**Exercise objective:**
Answer these questions from the text on natural pest prevention for pets below.
(a) What does the text call the key to a cat or dog being less likely to attract fleas, ticks, or mites?
(b) Which ingredients should commercial pet food not contain?
(c) How should the garlic and brewers yeast dose be adjusted for smaller pets?

**Provided text:**

* * *

So what are the options? Many holistic veterinarians, herbalists, and homeopaths deal with this problem proactively as opposed to reactively. And as the old saying goes, an ounce of prevention is worth a pound of cure. So how can we prevent these pests from entering our “world”?

A strong healthy cat or dog will be less likely to attract fleas, ticks, or mites.
A sturdy immune system is the key. Here are a few alternatives to the chemical approaches. Of course, you should always consult your veterinarian and consider the specific health needs of your pet before proceeding with any alternative pest control.  And just like people, individual pets can have allergic reactions to substances other pets do not. 

1.      Start with a healthy diet
If you are buying commercial pet food, make sure it does not contain by-products, chemicals, dyes, corn, soy, or wheat. There are many companies out there offering organic as well as more nutritious ingredients.  Of course, home-prepared foods are best, which use organic ingredients and as much raw protein as possible.

2.      Garlic and brewers yeast
Both exude odors and tastes that are discouraging to fleas. Tablets are available at holistic pet food stores. You can also give your pet one minced clove of garlic per meal with a tablespoon of brewers yeast. For smaller pets adjust this to one-half the dose.

* * *

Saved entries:

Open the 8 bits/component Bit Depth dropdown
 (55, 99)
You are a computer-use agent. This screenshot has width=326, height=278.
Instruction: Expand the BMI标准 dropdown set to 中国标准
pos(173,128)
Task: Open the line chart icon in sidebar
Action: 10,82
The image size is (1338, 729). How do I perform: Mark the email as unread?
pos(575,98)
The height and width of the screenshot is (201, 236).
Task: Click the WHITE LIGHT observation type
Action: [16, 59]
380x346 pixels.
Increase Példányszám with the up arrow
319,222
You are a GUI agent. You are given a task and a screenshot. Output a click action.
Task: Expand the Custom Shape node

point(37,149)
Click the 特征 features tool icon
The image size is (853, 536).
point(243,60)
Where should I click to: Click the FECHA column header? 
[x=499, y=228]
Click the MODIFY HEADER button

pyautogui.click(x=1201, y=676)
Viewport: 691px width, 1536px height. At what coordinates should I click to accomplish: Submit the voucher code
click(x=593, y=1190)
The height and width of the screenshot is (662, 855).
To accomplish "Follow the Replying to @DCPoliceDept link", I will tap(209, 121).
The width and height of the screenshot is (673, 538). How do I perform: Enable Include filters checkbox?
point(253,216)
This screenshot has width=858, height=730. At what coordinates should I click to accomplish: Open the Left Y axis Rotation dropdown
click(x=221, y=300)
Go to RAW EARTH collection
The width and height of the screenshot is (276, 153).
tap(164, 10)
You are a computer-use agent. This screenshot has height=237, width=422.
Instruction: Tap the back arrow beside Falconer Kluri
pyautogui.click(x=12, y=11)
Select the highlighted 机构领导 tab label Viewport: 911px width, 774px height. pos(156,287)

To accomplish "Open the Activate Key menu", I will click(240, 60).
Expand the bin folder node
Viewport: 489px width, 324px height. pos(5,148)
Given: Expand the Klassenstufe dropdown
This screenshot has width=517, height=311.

* * *

**Response area:**
(a) A sturdy immune system.
(b) By-products, chemicals, dyes, corn, soy, or wheat.
(c) It should be cut to one-half the dose.